Era l’autunno del 2017, quando don Massimo aveva accompagnato alcuni ragazzi del suo centro in piscina. Immediatamente, il futuro Ministro dell’Interno postò alcune foto di quei ragazzi, scrivendo testualmente: «Questo Massimo Biancalani, prete anti-leghista, anti-fascista e direi anti-italiano, fa il parroco a Pistoia. Non è un fake, è tutto vero! Buon bagnetto». Un gesto che dovrebbe essere del tutto normale per un gruppo di giovani ragazzi (nuotare in piscina) veniva così additato a pubblico ludibrio, nel contesto di una violenta campagna anti-migranti che aveva come obiettivo quello di “svelare” la presunta inconsistenza delle loro domande di asilo e la supposta presenza in Italia di stranieri in cerca di “pacchia”, arrivati a bordo di “crociere”. Le migliaia di morti nel Mediterraneo ci ricordano con drammatica attualità che non è così.

Subito dopo, le cronache registrarono l’arrivo di militanti di Forza Nuova, che invasero la chiesa dove il sacerdote teneva messa per “vigilare” sulla cattolicità di Don Massimo, accusato di occuparsi del bene della gente e non del bene delle anime (come fossero due cose distinte).

Gli attacchi diretti si sono ripetuti, anche da parte di anonimi cittadini: attacchi culminati nella simulata (ma molto reale negli effetti di violenza e paura che ha prodotto) aggressione armata a uno dei ragazzi accolti. Alla protesta e allo sberleffo di esponenti politici e di anonimi cittadini, si aggiunge ora l’azione dell’autorità cittadina, che, non abbiamo dubbi, avrà rilevato irregolarità nella struttura: ci chiediamo tuttavia se, nel rispetto della legge, non sia possibile rimediare a questi problemi, ponendosi insieme e non contro l’iniziativa.

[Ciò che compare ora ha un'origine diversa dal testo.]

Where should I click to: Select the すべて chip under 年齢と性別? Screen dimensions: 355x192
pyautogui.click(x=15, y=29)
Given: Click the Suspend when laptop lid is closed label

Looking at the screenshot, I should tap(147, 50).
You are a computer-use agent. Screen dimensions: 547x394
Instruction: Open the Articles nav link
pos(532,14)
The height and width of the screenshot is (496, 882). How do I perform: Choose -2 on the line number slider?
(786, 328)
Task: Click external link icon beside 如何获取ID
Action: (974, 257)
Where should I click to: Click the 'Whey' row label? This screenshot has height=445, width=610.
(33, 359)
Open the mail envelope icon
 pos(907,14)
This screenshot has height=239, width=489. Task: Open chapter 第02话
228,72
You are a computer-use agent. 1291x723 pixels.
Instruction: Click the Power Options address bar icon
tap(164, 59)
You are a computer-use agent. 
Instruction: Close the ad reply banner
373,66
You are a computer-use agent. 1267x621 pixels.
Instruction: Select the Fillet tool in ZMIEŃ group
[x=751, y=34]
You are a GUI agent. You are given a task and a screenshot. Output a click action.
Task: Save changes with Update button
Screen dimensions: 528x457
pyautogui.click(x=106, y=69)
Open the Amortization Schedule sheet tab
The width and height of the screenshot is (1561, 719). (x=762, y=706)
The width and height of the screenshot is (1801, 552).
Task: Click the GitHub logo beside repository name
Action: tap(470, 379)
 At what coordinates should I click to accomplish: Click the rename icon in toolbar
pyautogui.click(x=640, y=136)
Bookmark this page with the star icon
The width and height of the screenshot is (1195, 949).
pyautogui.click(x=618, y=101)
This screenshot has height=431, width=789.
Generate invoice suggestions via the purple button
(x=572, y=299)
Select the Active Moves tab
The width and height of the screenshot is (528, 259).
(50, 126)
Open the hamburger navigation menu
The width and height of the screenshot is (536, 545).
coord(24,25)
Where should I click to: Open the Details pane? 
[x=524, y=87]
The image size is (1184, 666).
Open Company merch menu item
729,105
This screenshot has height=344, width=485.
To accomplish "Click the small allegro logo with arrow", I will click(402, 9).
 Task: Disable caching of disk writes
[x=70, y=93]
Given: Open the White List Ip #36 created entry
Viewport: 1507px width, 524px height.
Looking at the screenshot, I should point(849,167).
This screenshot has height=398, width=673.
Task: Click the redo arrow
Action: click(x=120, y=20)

Pistoia è una città che frequentiamo da anni e da anni risponde con entusiasmo alle proposte culturali che tendono al dialogo. Per questo siamo sorpresi e ci permettiamo di intervenire: davvero Pistoia vuol divenire un esempio, a livello nazionale, di quell’ondata anti-migratoria e intollerante che alcuni politici auspicano?

La città non merita questo castigo, la città non si deve piegare, a nostro giudizio, a questa ondata di odio che percorre il Paese.

Non lo meritano i pistoiesi e non lo merita chi semplicemente sta cercando di offrire un’esistenza un po’ migliore a chi ha già sofferto molto; non lo merita chi agisce in nome di un valore che è la fraternità e in nome dei valori della Costituzione italiana, in cui tutti dovremmo riconoscerci.

Chiediamo quindi che sia fatto di tutto per riaprire il centro di accoglienza e che si possa trovare una soluzione che sia degna di un paese civile e di una città a cui è stato assegnato il ruolo di rappresentante della cultura di questo Paese. La cultura non è fatta solo di quei monumenti, musei, opere d’arte e memorie del passato di cui Pistoia stessa è così ricca: è fatta soprattutto di capacità di convivere, di condividere con gli altri, di essere umani.

Siamo certi che la città saprà reagire a questo cono d’ombra che rischia di offuscare un tessuto sociale quanto mai ricco di umanità.

(*)   Marco Aime, antropologo culturale e scrittore, Università di Genova.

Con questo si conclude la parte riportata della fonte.